Three ways to understand LVM
Pick whichever one clicks for you:
🧱 The Lego analogy
Imagine your hard drives as boxes of Lego bricks. Each box has a fixed number of bricks — that’s your disk space.
Without LVM: You build a house using only one box at a time. Once that box is empty, you can’t add more bricks to the house — you’d have to knock it down and start again with a bigger box.
With LVM: You tip all your boxes into one giant pile (the Volume Group). Then you build whatever you want from that pile. You need your house bigger? Just grab more bricks from the pile. You bought a new box of bricks? Tip it into the pile and keep going.

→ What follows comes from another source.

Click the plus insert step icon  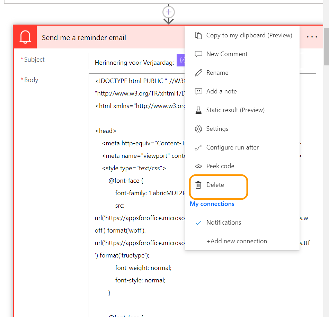pyautogui.click(x=169, y=12)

| LVM term | Lego equivalent |
|---|---|
| Physical disk | A box of Lego |
| Physical Volume (PV) | That box, opened and ready to contribute |
| Volume Group (VG) | The big communal pile of all your bricks |
| Logical Volume (LV) | The thing you built from the pile |
💧 The water tank analogy
Think of your disks as individual water tanks — a 500 GB tank, a 1 TB tank, a 2 TB tank — all sitting separately.
Without LVM: Each application gets piped to exactly one tank. When that tank runs dry, it’s done, even if the other tanks are half full.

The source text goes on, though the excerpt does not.